U.S. Sen. Catherine Cortez Masto, Rep. Steven Horsford and Rep. Joaquin Castro, D-Texas, chair of the Congressional Hispanic Caucus on Sept. 3 visited the Nevada Southern Detention Center in Pahrump in an effort to bring transparency to the U.S. Immigration and Customs Enforcement treatment of its detainees.
Members toured the detention center to examine the conditions of the facility after reports of a growing number of COVID-19 cases. ICE’s website shows a total of 10 detainees coming up positive for COVID-19 since testing began in February, with three of those cases under isolation or monitoring, according to ICE as of Sept. 8.
“Crowded and unsanitary conditions at the detention center in Pahrump led to the worst outbreak of COVID-19 cases in Nye County in July,” Cortez Masto said. “Even before the pandemic, I was deeply concerned that ICE and CoreCivic were not taking the health and safety of detainees and employees seriously.
“On this visit, I was able to see the conditions for around half of the detainee population, and it left me with more questions and underscored how broken our immigration system is.”
“As a member of Congress, I have the duty to exert oversight powers over our federally contracted facilities and guarantee faithful compliance of standards and policy,” said Horsford, whose district includes Nye County. “It is critical that ICE keeps the individuals in their custody safe, especially during a public health crisis.
“I was particularly struck by the number of low-priority asylum seekers in custody, who pose no flight risk but are forced to remain in custody for long stretches of time. We must and can do better to ensure this population can receive alternatives to detention.”
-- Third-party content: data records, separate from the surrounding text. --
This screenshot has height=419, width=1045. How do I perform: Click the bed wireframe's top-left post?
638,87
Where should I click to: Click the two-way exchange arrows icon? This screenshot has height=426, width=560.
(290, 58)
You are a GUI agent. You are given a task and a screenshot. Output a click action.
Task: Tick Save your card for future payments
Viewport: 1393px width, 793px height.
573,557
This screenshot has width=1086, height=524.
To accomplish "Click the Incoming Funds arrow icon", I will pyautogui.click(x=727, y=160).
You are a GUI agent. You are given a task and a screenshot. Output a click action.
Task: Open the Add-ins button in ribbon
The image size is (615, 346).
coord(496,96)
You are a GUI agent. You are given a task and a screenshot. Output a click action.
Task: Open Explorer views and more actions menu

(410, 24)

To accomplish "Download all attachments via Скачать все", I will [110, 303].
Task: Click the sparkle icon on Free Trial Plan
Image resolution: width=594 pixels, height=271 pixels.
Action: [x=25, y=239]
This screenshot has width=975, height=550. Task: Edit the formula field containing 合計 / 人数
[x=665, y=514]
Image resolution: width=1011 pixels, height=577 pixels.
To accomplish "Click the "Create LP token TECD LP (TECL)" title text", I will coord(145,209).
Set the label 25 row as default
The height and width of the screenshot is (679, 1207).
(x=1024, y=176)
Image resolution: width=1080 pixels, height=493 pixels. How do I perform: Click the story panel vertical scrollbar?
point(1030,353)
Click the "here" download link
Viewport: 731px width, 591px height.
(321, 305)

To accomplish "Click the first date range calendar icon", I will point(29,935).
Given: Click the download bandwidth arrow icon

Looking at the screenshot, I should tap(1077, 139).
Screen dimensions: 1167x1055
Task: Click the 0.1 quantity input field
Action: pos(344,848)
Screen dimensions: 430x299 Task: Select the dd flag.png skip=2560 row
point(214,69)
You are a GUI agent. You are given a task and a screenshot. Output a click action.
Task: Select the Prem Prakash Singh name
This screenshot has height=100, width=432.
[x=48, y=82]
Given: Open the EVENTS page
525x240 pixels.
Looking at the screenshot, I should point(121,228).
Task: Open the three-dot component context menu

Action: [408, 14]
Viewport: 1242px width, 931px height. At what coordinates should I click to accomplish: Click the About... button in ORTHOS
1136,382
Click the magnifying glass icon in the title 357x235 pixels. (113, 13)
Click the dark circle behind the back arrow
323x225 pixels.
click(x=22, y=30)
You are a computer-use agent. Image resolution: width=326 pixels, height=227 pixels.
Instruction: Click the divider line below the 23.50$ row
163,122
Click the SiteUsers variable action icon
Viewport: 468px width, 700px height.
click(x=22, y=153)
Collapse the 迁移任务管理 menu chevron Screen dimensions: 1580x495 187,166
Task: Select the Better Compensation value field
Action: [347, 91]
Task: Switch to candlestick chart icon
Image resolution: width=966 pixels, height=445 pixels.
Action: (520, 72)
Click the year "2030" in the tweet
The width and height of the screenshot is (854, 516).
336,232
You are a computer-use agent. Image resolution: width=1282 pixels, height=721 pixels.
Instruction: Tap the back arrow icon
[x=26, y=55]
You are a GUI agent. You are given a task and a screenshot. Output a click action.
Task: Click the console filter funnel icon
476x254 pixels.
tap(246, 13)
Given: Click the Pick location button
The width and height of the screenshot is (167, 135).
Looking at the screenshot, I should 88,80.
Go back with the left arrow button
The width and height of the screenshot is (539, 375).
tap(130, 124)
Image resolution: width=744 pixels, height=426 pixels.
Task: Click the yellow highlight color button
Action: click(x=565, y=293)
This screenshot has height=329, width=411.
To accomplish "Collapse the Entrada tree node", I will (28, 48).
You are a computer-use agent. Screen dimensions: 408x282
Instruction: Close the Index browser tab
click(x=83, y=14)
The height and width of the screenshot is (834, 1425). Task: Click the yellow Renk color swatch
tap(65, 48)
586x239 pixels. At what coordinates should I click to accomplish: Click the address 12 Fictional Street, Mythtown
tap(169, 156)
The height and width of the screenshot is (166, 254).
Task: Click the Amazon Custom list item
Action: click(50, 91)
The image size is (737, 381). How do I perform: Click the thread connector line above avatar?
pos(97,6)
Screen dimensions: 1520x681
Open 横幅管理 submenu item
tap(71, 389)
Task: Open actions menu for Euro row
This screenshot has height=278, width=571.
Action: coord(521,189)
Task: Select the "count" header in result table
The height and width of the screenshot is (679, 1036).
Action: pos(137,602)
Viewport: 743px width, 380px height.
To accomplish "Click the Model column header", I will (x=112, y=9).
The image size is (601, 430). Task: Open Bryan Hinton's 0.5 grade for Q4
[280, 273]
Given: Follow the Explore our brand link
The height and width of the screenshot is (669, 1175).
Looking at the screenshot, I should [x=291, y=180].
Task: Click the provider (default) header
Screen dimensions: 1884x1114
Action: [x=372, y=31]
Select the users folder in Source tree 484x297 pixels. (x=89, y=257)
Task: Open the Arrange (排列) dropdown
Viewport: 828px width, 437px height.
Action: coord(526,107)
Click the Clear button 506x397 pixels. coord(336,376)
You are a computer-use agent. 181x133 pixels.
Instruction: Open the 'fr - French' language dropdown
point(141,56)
Cortez Masto said she intends to push for change at the federal level.
“During my visit, I met with detainees who have been kept at this facility from eight months to three years,” she said. “I’ve proposed legislation that offers alternatives to these types of inhumane detention practices. When the Senate returns, I’ll continue to advocate for critical reforms to our broken immigration system and to hold the Department of Homeland Security — and the federal contractors they employ — accountable for the conditions at their facilities to protect the health and well-being of detainees, and the larger communities they’re in.”
Castro said conditions at ICE facilities have been an issue in his state.
“Just last week, a person detained by ICE died of COVID-19 in my home state of Texas,” he said. “Since the start of the pandemic, the Congressional Hispanic Caucus warned that outbreaks of coronavirus in ICE facilities were not only likely but unfortunately would be deadly.
“Like the rest of the Trump administration’s failed pandemic response, ICE has neglected to take the necessary precautions to protect life. This unmitigated threat poses a danger to both people in ICE custody and our federal workforce, and also local communities whose hospitals could be overwhelmed. I commend the leadership of Representative Horsford and Senator Cortez Masto for shining a spotlight on people vulnerable to this pandemic and working to protect everyone in Nevada.”
Since the start of the pandemic, ICE has reported that 5,670 detainees have tested positive for COVID-19. 45 ICE employees at detention centers have tested positive as of June 18, none at Nevada Southern, data on ICE’s website shows.
The Nevada Southern Detention Center in Pahrump is operated by CoreCivic.